• _What to produce_
Carry on the passage about parents' rights over student surveys and physical exams, starting after its final sentence.

Start of Text excerpt

Receive notice and an opportunity to opt a student out of:

  • Any other protected information survey, regardless of funding;
  • Any non-emergency, invasive physical exam or screening required as a condition of attendance, administered by the school or its agent, and not necessary to protect the immediate health and safety of a student, except for hearing, vision, or scoliosis screenings, or any physical exam or screening permitted or required under State law; and,

Inspect, upon request and before administration or use:

  • Protected information surveys of students;
  • Instruments used to collect personal information from students for any of the above marketing, sales or other distribution purposes; and,
  • Instructional material used as part of the educational curriculum.

These rights transfer from the parents to a student who is 18 years old or an emancipated minor under State law.

End of Text excerpt
Start of Entries supplied

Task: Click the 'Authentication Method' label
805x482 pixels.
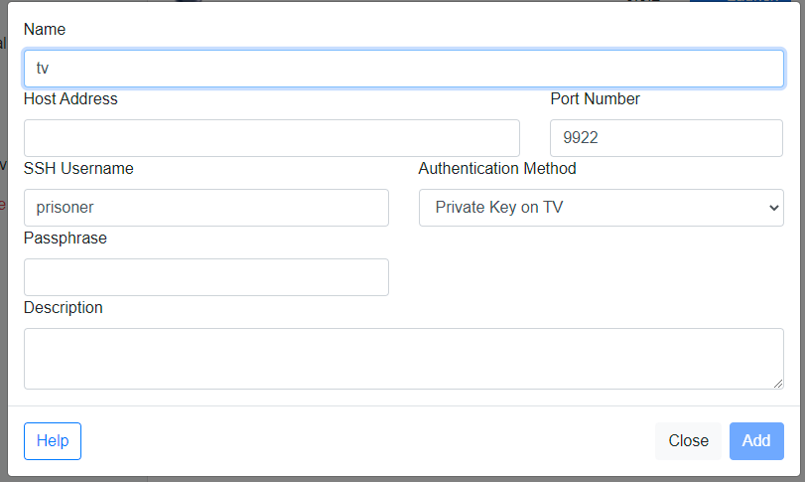Action: click(x=497, y=169)
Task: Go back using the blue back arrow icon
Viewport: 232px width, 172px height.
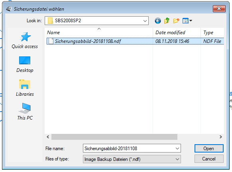Action: pos(158,21)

End of Entries supplied

• _Reply_
The Warrensburg R-VI School District has developed and adopted policies, in consultation with parents regarding these rights, as well as arrangements to protect student privacy in the administration of protected information surveys and the collection, disclosure or use of personal information for marketing, sales or other distribution purposes.  The Warrensburg R-VI School District will directly notify parents of these policies at least annually at the start of each school year and after any substantive changes.  The Warrensburg R-VI School District will also directly notify, such as through U.S. mail or email, parents of students who are scheduled to participate in the specific activities or surveys noted below and will provide an opportunity for the parent to opt his or her child out of participation of the specific activity or survey.  The Warrensburg R-VI School District will make this notification to parents at the beginning of the school year if the District has identified the specific or approximate dates of the activities or surveys at that time.  For surveys and activities scheduled after the school year starts, parents will be provided reasonable notification of the planned activities and surveys listed below and be provided an opportunity to opt their child out of such activities and surveys.  Parents will also be provided an opportunity to review any pertinent surveys.  Following is a list of the specific activities and surveys covered under this requirement:

  • Collection, disclosure or use of personal information for marketing, sales or other distribution
  • Administration of any protected information survey not funded in whole or in part by ED
  • Any non-emergency, invasive physical examination or screening as described above.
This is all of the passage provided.